Social Media Samples & Tips to Get You Started
If you’re looking for examples and explanations about how to create a solid social media policy in the nonprofit context, check out these expert resources:
- Social Fish – Social Media, Risk, and Policies for Associations
- Red Cross – Social Media Handbook for Red Cross Field Units
- Nonprofit Marketing Guide – Rough Draft of a Social Media Policy
- Tech Soup – Creating a Social Media Policy
Be sure to run any volunteer policy by your human resources department (or person) for a final look. You don’t want to miss including something your agency requires.
Once you have your policy in place, it’s time to set up a plan of action.
Support #3: An Editorial Calendar
Once you get your team set up with a Style Guide and Social Media Policy, you might be tempted to simply let folks run with it.
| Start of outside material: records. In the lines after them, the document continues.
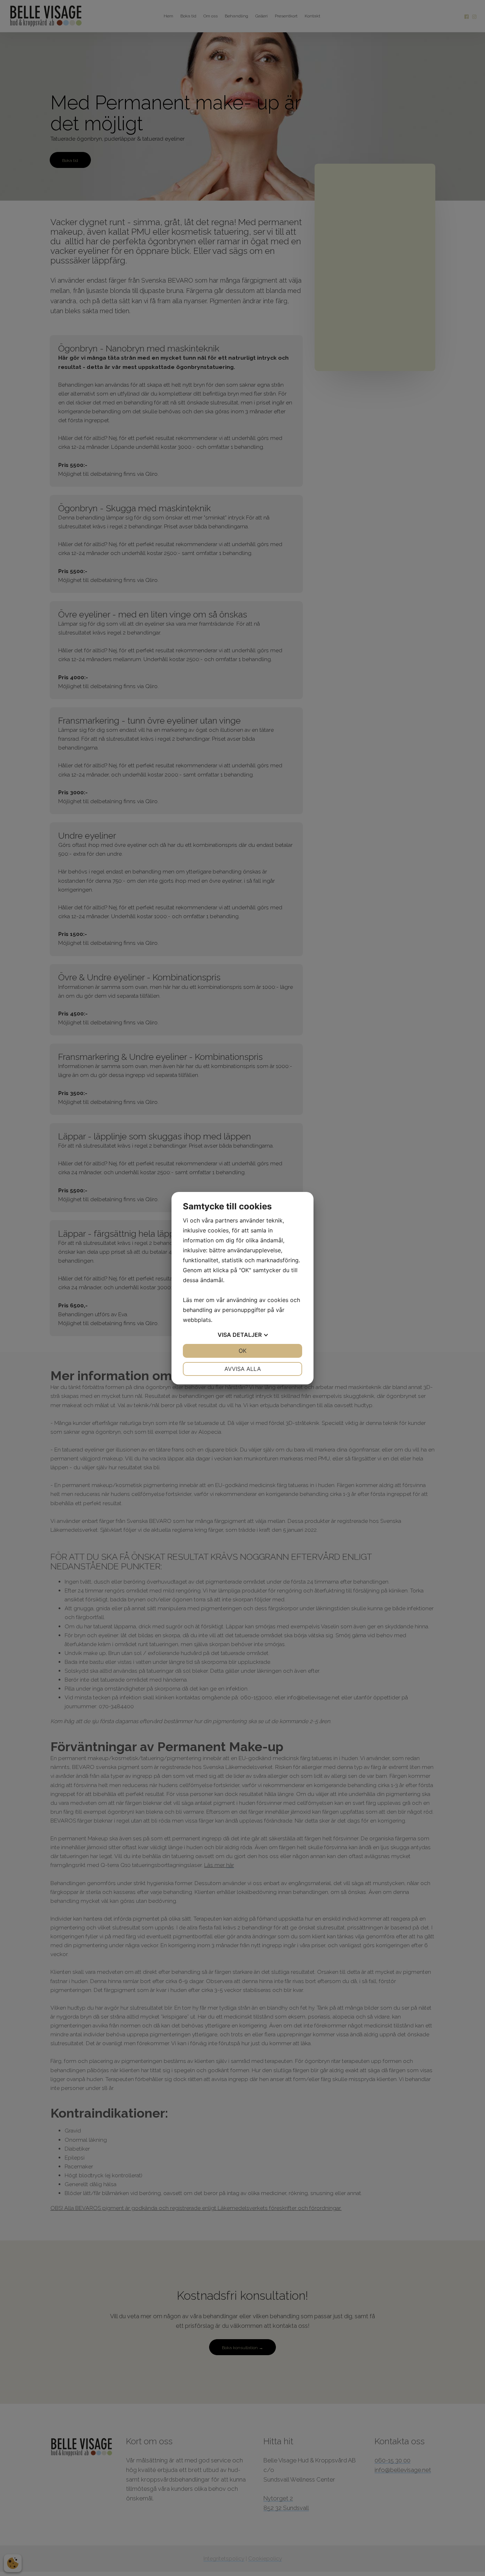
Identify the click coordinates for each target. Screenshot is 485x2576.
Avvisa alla (242, 1368)
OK (242, 1350)
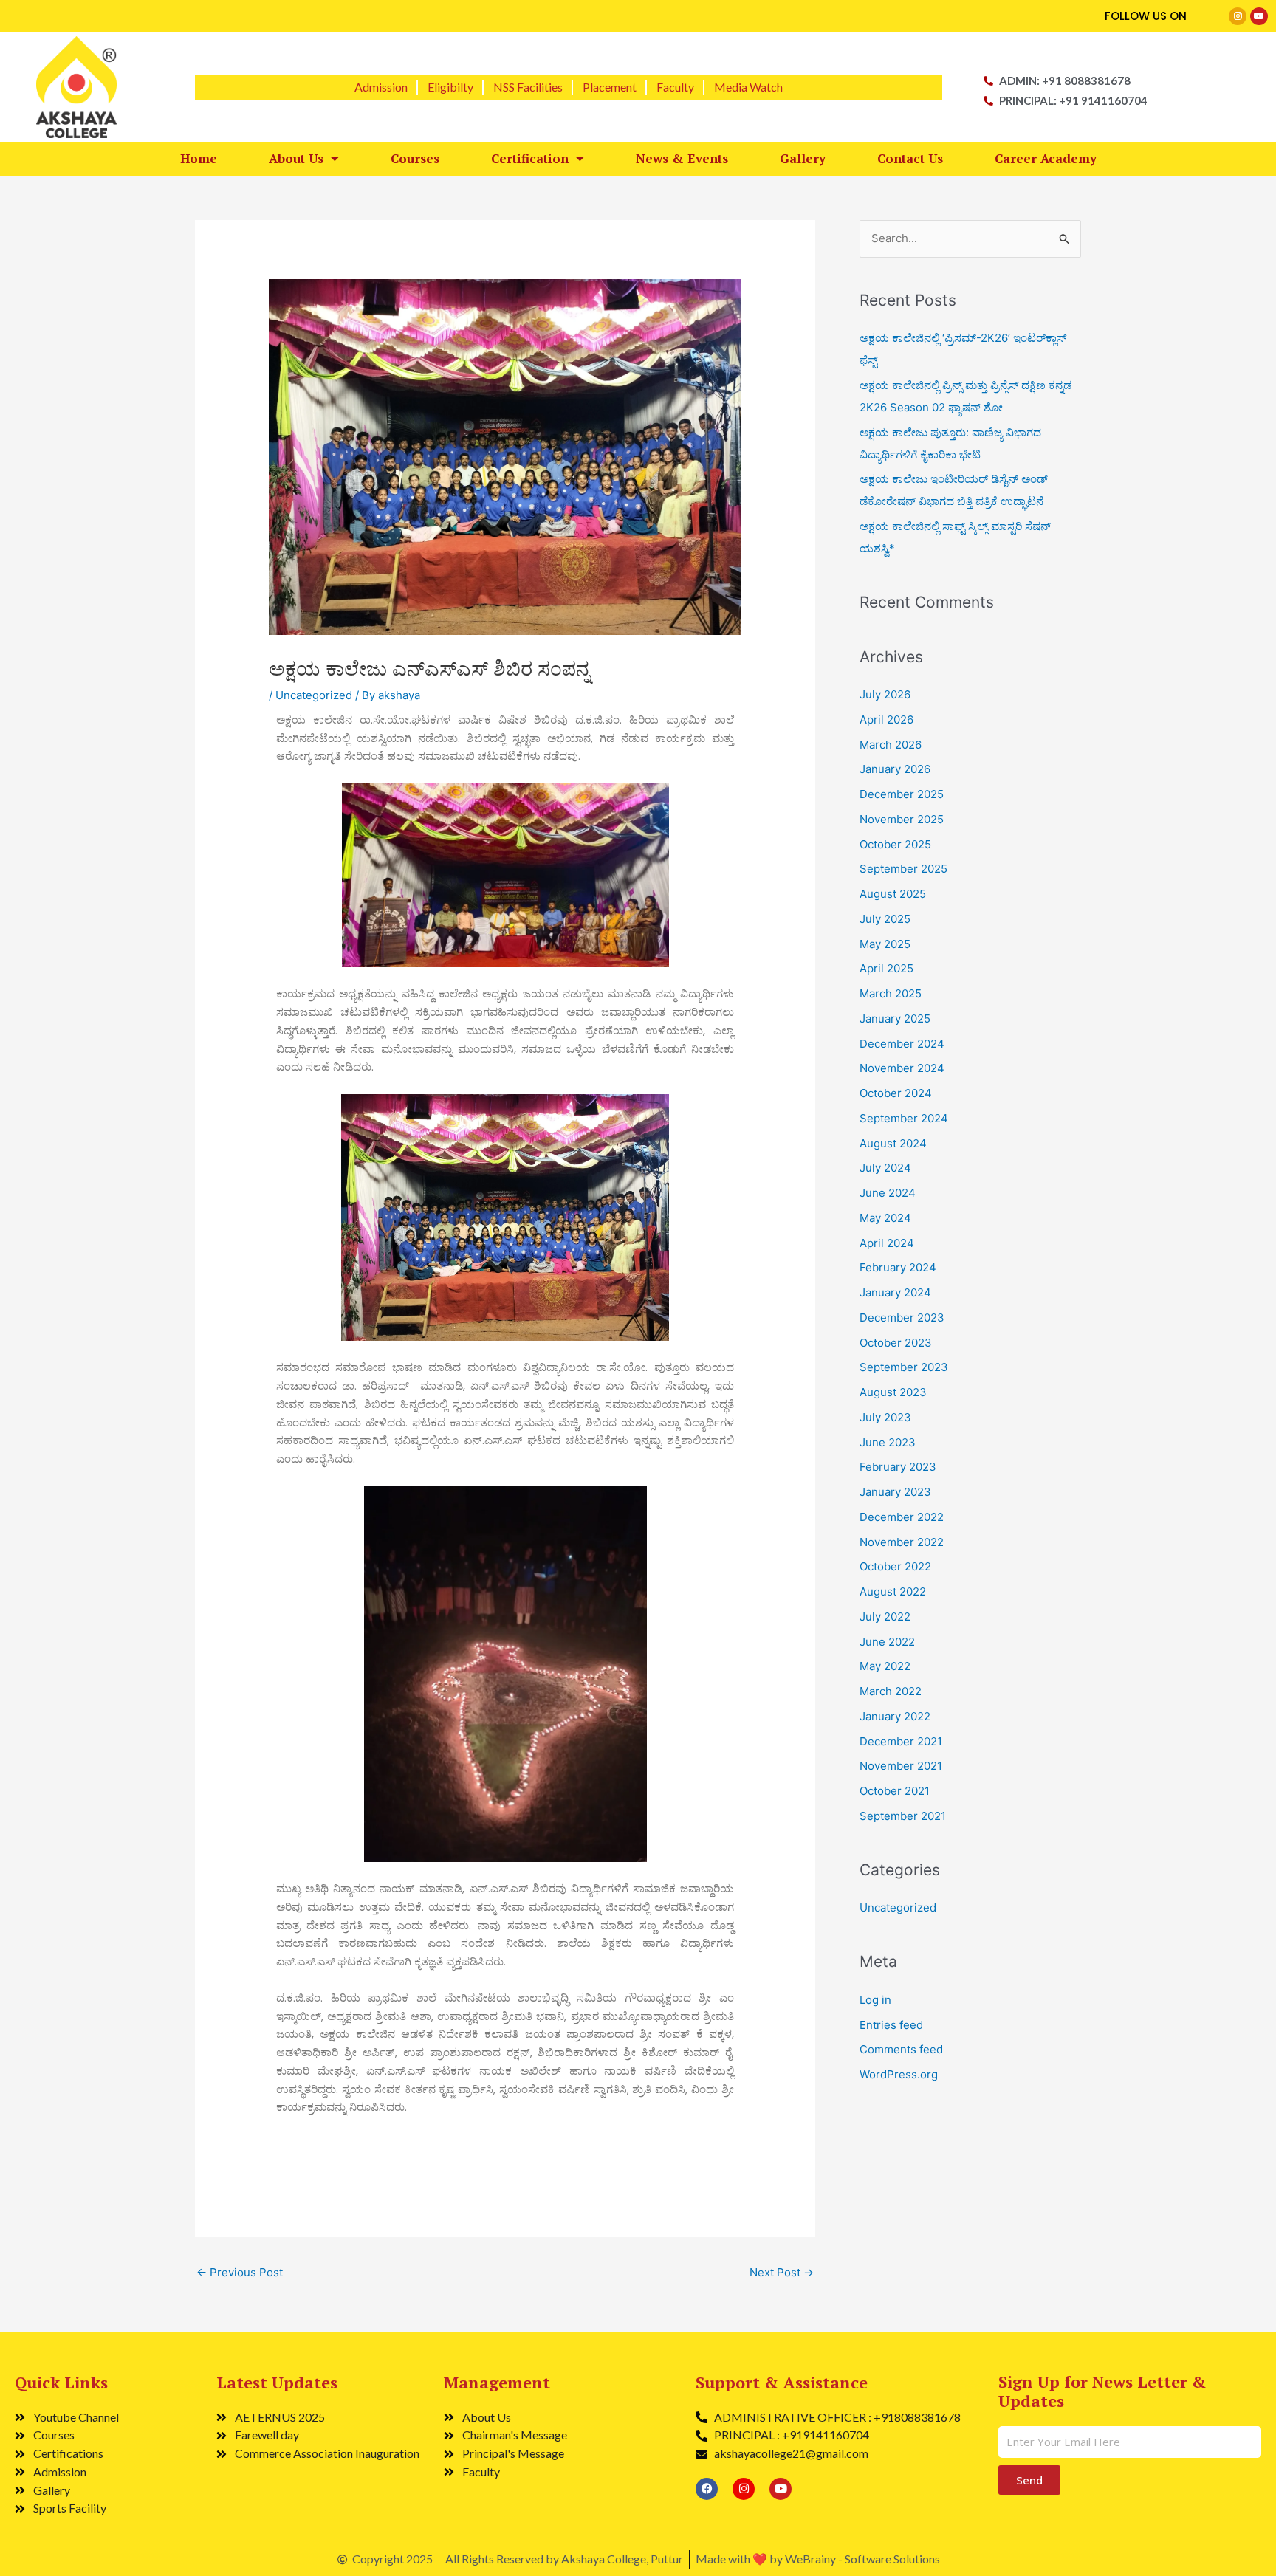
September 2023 (904, 1367)
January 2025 (895, 1018)
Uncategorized (313, 695)
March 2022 (891, 1691)
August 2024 (893, 1143)
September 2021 (903, 1816)
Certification (530, 158)
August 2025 (893, 894)
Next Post (782, 2272)
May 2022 (885, 1666)
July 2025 (885, 919)
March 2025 (891, 993)
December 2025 (902, 794)
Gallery (803, 158)
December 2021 (901, 1741)
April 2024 (887, 1243)
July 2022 (885, 1617)
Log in (875, 2000)
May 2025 (885, 944)
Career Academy (1046, 158)
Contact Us (910, 158)
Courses (415, 158)
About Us (296, 158)
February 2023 (898, 1467)
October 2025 (895, 844)
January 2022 (895, 1716)
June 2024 (888, 1193)
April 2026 (886, 719)
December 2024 (902, 1044)
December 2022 (902, 1517)
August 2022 (893, 1591)
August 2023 (893, 1392)
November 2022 (902, 1542)
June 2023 (888, 1442)
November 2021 (901, 1766)
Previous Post (239, 2272)
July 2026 (885, 694)
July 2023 (885, 1417)
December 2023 (902, 1318)
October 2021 (895, 1791)
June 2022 (887, 1642)
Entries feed (891, 2025)
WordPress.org (899, 2074)
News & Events (682, 158)
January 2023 (895, 1492)
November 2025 (902, 819)
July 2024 (885, 1168)
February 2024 (898, 1267)
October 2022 (895, 1566)
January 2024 (895, 1292)
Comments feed (901, 2049)
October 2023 (896, 1343)
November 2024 (902, 1068)
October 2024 (896, 1093)
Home (198, 158)
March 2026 (891, 745)
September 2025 (903, 869)
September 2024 (904, 1118)
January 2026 (895, 769)
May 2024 (885, 1218)
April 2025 (886, 968)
But you’d be making a mistake. If volunteers are posting and communicating willy nilly, you’ll have less chance of reaching your communications goals.
And, yes, your marketing and communications should always have clear objectives. What actions are you hoping your audience will take (e.g., clicks on calls to action buttons or links)? What goal will these actions lead to (e.g., completing a volunteer application)?
If you set these aims at regular intervals, volunteers will be more likely to assess whether they are making progress.
Here are four simple ways to plan that can be used together:
- Annual Plan – When planning your communications, it helps to first map out an annual calendar. This will help you identify events and holidays around which you can develop themes (or what communications people call “hooks”).
- Special Events – National Volunteer Weeks are obvious examples, but what are other holidays and special occasions that are meaningful for your organization? Build a list that your team can refer to for content ideas.
- Quarterly or Campaign-based – You can also create quarterly or campaign calendars that break down the phases of different initiatives or focuses key steps that the team must communicate along a “storyline” (e.g., a story about an animal’s journey from stray to adopted)
- Weekly Themes – Finally, you can break your editorial calendar into weeks that have themes for each day of the week, for example, “Motivation Mondays.” These themes make it easy for any volunteer to start creating and plugging posts into your overall calendar.
There are also other needs your virtual volunteers will have, specifically software tools and times for regular communications.
It’s easy to have an “out of sight, out of mind” mentality around virtual volunteers. Don’t let this be you. In some respect, they need more support than volunteers who support you onsite. So, set aside regular online or in-person check-ins both with individuals and as a team.
What Are Your Next Steps?
What’s the first step you can take toward increasing the number of virtual volunteers who are helping you move your mission forward online?